The expected output is the full set of entries, retyped verbatim, pictures excluded.
════════
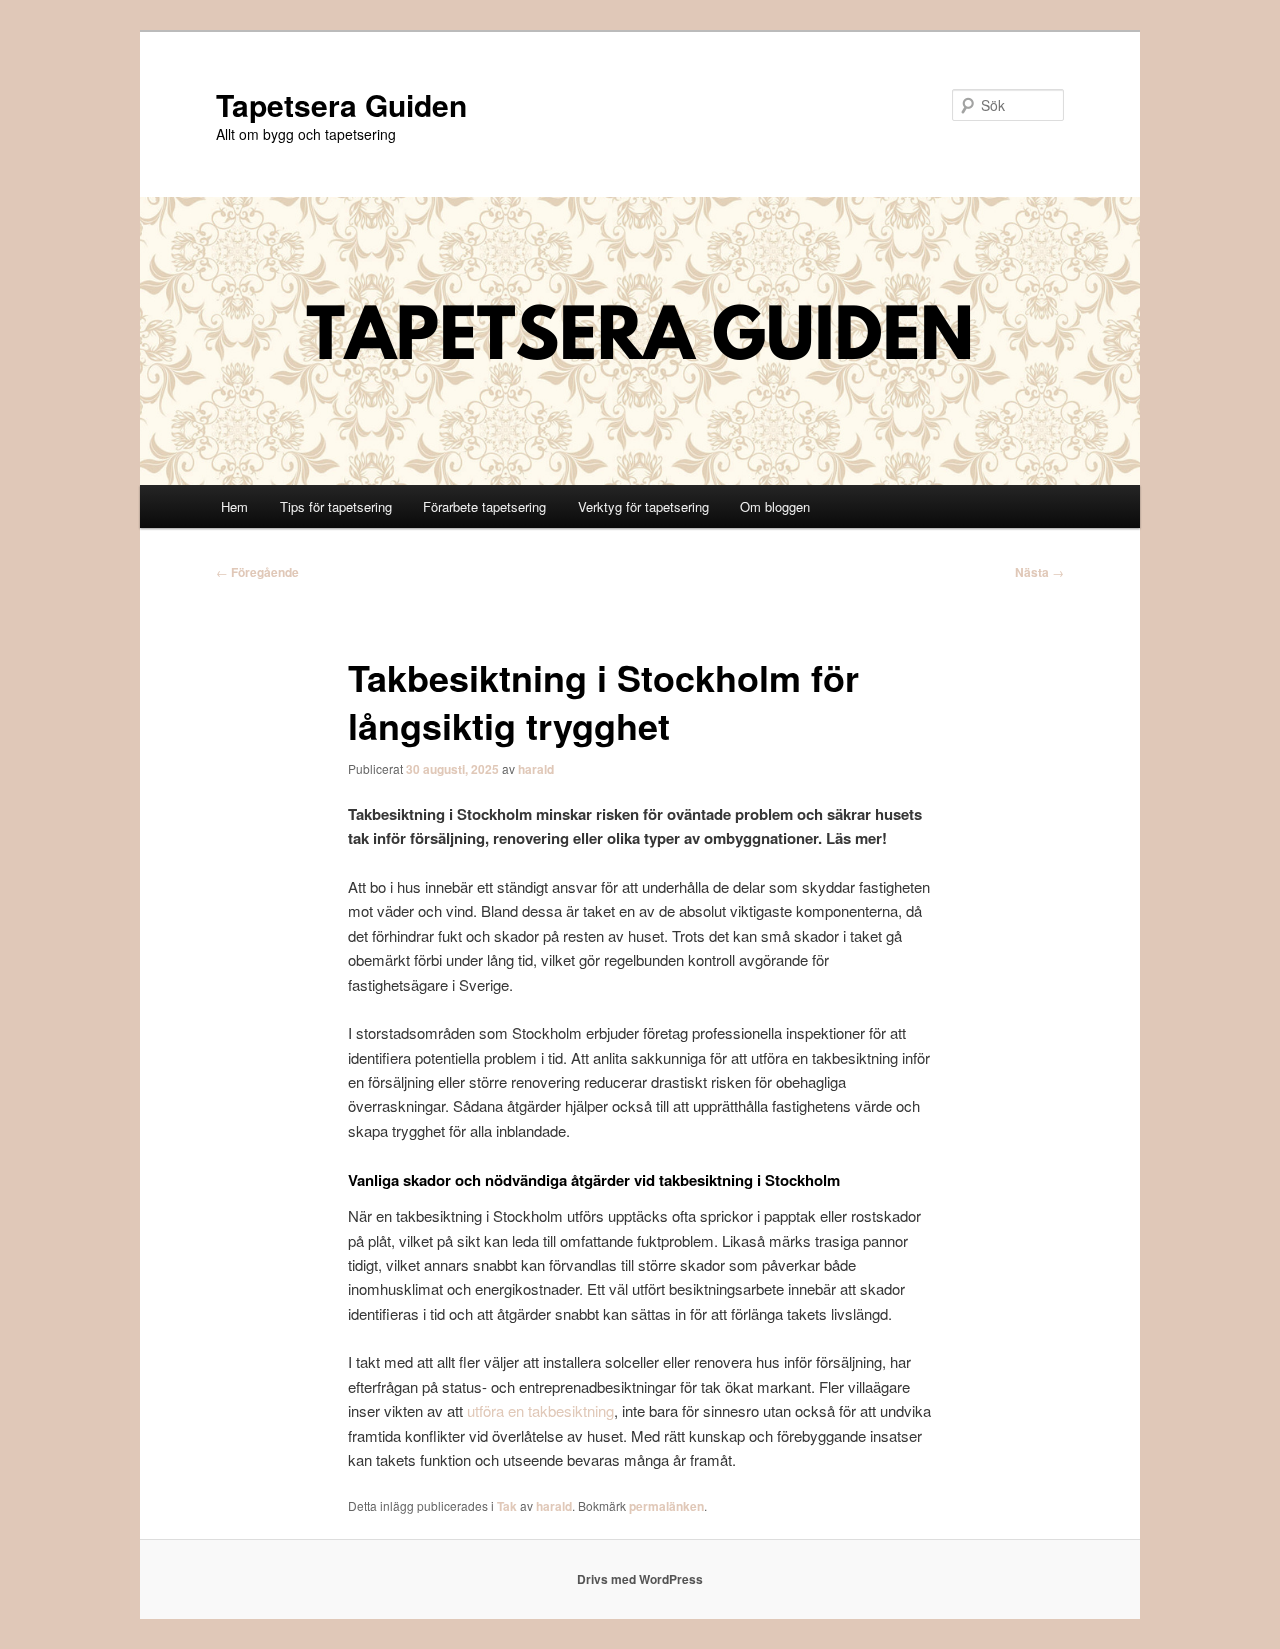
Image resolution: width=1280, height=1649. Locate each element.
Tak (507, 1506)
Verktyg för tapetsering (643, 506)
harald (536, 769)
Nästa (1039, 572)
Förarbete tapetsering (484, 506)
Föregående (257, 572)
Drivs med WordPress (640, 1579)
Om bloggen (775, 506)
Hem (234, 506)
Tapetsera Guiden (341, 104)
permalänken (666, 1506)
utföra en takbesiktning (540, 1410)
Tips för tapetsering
════════
* _Expected output_
Image resolution: width=1280, height=1649. Locate each element.
Tak (507, 1506)
Verktyg för tapetsering (643, 506)
harald (536, 769)
Nästa (1039, 572)
Förarbete tapetsering (484, 506)
Föregående (257, 572)
Drivs med WordPress (640, 1579)
Om bloggen (775, 506)
Hem (234, 506)
Tapetsera Guiden (341, 104)
permalänken (666, 1506)
utföra en takbesiktning (540, 1410)
Tips för tapetsering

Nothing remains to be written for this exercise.